Problems at the DuPage Housing Authority

As part of a story about corruption at the DuPage Housing Authority, the Chicago Tribune provides an update on the recent history of the organization:

But investigators have asked plenty of questions lately about how DuPage housing officials spend the $22 million in federal funds they get annually.

Since 2009, the U.S. Department of Housing and Urban Development has audited the DuPage Housing Authority three times, concluding the troubled agency violated numerous federal regulations and must pay back $10.75 million in misused tax money.

HUD has determined DuPage must repay that money to its Section 8 housing program because it didn’t allow competition for projects, failed to properly document whether many tenants were eligible to get subsidized rent, made inappropriate credit card purchases and, in some cases, overpaid benefits.

This is not a whole lot of federal money, particularly in a county with a population over 900,000 and a poverty rate of around 6% (this site has 2009 figures of a poverty rate of 6.5% and the 2008 Census had an estimate of 5.8%). But the DuPage Housing Authority has an interesting history. If I remember correctly from research I have done, the group was formed in the 1940s and had some federal money to work with. But by the early 1970s, the Housing Authority had not built any units within the county and HOPE, an organization now in Wheaton, sued the county for housing discrimination, primarily for exclusionary zoning practices. The court case, Hope v. County of DuPage (the 1983 version here), lasted for over a decade and here is a brief summary of the conclusion in a law textbook.  It is only within recent decades that the Housing Authority has developed units.

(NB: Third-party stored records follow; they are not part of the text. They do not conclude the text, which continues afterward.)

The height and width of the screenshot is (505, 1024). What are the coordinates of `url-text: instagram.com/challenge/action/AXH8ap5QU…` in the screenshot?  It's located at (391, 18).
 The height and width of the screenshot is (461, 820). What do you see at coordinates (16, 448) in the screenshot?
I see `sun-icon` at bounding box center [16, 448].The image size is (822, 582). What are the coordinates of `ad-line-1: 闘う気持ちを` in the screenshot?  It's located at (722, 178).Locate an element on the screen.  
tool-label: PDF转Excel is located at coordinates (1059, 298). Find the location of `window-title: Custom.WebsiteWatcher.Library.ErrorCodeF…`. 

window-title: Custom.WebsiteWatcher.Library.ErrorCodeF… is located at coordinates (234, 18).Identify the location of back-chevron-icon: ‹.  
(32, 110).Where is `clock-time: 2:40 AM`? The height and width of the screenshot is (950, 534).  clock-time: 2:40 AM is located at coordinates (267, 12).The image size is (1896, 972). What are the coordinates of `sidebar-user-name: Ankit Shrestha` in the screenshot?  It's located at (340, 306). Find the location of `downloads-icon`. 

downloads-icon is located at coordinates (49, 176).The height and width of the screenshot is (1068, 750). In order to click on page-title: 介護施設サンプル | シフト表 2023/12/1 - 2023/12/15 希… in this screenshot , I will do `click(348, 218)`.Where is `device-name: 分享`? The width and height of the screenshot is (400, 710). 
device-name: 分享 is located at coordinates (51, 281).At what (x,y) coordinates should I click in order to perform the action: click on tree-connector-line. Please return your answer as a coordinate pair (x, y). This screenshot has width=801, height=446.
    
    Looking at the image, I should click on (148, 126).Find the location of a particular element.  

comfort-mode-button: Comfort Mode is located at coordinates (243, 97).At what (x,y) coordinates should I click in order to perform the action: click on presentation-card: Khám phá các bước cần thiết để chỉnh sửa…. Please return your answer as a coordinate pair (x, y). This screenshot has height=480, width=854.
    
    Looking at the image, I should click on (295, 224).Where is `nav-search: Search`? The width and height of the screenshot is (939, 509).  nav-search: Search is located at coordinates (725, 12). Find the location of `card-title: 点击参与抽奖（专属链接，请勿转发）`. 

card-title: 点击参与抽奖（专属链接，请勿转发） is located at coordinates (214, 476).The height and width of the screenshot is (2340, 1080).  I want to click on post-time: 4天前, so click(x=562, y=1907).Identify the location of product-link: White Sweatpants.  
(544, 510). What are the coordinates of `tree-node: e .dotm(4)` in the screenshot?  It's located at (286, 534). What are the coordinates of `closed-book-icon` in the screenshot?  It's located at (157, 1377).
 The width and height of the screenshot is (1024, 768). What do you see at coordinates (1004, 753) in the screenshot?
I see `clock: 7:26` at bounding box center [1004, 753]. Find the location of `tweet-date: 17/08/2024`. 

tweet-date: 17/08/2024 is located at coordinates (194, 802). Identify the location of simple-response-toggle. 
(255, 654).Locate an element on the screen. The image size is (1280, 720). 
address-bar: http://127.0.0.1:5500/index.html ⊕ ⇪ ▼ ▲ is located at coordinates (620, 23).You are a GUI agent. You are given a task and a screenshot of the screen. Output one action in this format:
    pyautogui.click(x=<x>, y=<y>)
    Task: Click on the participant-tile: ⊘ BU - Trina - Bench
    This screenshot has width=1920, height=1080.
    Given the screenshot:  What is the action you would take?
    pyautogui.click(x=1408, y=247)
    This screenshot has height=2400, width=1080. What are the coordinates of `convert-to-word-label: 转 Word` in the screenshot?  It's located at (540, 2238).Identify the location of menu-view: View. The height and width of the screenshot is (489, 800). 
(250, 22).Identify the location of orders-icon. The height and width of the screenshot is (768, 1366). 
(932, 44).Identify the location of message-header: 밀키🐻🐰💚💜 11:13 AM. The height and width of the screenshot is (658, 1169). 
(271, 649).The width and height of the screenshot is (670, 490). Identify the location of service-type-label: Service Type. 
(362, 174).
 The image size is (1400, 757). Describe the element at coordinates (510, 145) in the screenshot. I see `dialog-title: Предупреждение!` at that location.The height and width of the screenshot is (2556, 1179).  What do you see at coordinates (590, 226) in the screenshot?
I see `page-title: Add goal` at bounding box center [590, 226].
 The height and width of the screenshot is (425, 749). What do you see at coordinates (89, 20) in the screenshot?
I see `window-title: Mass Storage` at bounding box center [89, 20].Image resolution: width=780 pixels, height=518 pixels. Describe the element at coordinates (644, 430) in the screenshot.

This is perhaps not too unusual considering the political conservatism of a county that has been solidly Republican since the the 1860s. But as the lawsuit from the early 1970s alleged, the county has continued to change: more immigrants and minorities have become residents, housing values went up, a number of communities limited construction of apartments, and there are a good number of lower-paying jobs in wealthier communities. Add this all up and there are affordable housing concerns within a wealthy county and this extends beyond the common suburban debate about “work-force” housing for essential government employees like teachers or policemen or providing cheaper housing for young graduates and/or older residents.